Мы допиваем чай. Люба вдруг оживляется и требует танцев. Пашка налаживает проигрыватель, довольно шаткий — к головке примотан грузик в виде согнутого гвоздя.
Анжелика взрывается:
— Ребята, имейте совесть! Обо всех говорят, а обо мне ни слова. Я что, рыжая? Почему вы не говорите обо мне?
Искренне она возмущена или шутит, понять трудно.
— О тебе все газеты говорят, — суховато, но в общем дружелюбно отмахивается Веруша.
— Плевала я на газеты! Мне важно, что скажешь ты.
Похоже, искренне…
Веруша молчит.
— Тебе совсем не нравится, что я сейчас делаю?
— Как тебе сказать, — разводит руками Веруша.
— Правду!
— Мне кажется, ты была способна на большее, — отвечает Веруша, и в голосе ее скука.
— Способна или только была?
— Ну…
— Ты в меня веришь?
Веруша вдруг бросает холодно и зло:
— А почему я должна в тебя верить?
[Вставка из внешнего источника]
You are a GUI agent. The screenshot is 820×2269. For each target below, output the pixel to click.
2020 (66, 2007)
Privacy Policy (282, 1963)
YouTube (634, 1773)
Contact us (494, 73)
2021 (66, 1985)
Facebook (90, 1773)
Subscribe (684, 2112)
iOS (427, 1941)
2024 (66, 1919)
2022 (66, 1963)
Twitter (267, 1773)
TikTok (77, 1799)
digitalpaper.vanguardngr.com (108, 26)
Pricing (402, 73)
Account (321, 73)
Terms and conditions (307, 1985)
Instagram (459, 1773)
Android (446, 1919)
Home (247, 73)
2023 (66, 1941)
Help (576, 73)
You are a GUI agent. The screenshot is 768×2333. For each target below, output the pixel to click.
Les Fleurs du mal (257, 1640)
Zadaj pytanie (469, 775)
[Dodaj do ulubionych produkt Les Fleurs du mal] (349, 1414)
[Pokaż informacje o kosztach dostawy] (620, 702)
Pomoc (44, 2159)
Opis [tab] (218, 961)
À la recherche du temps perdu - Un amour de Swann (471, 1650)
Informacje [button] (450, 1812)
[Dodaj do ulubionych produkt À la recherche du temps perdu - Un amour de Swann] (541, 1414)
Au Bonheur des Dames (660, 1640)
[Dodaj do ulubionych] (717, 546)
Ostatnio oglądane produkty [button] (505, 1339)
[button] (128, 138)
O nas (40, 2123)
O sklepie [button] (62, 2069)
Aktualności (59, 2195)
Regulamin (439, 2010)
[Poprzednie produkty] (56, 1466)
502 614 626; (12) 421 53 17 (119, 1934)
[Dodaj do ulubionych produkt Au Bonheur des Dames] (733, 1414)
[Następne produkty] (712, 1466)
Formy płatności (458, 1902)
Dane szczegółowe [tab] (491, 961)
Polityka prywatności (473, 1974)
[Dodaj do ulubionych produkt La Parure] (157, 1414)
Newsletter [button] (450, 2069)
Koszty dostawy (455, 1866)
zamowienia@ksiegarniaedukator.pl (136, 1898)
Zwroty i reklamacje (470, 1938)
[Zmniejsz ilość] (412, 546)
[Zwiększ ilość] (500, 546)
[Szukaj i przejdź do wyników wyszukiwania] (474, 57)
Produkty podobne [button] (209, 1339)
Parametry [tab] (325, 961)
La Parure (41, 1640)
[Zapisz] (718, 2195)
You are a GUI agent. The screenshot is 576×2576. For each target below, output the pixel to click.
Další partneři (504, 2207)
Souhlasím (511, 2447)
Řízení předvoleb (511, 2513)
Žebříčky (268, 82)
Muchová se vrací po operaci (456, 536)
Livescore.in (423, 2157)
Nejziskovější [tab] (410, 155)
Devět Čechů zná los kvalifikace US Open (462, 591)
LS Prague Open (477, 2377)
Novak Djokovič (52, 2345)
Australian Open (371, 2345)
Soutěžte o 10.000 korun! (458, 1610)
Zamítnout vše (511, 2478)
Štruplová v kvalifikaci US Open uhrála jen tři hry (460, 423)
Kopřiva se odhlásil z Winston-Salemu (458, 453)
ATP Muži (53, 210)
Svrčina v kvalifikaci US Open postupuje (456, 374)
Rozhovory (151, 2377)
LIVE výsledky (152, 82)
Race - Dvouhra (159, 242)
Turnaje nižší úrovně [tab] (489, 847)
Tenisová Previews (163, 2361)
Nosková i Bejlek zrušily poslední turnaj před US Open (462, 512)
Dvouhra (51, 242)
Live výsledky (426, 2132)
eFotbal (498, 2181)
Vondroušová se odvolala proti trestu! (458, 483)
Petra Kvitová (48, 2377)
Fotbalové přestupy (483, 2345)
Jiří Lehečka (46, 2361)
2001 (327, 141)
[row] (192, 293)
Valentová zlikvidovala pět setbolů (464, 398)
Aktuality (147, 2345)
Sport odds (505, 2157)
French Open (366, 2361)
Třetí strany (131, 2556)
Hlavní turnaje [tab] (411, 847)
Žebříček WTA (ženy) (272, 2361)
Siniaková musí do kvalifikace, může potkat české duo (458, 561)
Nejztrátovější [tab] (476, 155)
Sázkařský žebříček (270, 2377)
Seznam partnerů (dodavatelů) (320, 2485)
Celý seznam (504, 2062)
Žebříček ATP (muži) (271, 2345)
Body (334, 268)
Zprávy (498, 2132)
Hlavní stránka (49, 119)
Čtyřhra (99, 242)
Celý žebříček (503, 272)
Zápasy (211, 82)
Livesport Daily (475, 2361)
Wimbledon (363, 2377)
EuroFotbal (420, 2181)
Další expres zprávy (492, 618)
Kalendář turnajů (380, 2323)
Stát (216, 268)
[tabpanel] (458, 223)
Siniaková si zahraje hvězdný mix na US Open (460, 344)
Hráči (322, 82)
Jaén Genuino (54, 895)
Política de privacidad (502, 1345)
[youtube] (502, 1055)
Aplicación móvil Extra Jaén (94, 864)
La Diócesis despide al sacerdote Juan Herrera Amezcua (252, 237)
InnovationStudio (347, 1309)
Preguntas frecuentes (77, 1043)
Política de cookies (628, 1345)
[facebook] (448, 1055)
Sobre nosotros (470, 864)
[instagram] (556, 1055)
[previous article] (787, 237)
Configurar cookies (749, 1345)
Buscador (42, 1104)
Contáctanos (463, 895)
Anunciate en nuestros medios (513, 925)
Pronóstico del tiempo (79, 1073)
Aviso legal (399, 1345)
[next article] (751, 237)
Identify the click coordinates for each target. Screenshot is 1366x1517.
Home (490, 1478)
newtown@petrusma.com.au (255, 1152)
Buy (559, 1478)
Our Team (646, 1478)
Ты что, икона?
Анжелика теряется, беспомощно смотрит на Верушу и становится чем-то похожей на ту, какой раньше была. Теряюсь и я: не могу понять, почему Веруша так агрессивна к бывшей однокурснице и подруге, и почему Люба, так здорово умеющая одной репликой снимать напряженку, сейчас молчит и не вмешивается. А больше всего не могу понять себя самого: мне жаль Анжелику, но я не возмущен Верушиной резкостью, и ее злое лицо чем-то ближе мне, чем растерянные глаза Анжелики. Это тем более странно, что жалость во мне всегда была сильнее чувства справедливости, в детских драках я автоматически принимал сторону слабого, даже если он не прав. Так почему же теперь вот так?
Может, думаю, дело в том, что Анжелика слаба только в этой комнате? Ведь вне ее она состоявшаяся актриса, состоявшаяся и количеством ролей, и уровнем известности, и просто обликом. Неужели обычная зависть объединила сейчас ее подруг, меня и безмолвного Пашу, зависть непризнанных к признанной?
Пытаюсь честно заглянуть в себя — нет, ни оттенка, ни намека. Разного хотим, к разному идем. Чему завидовать?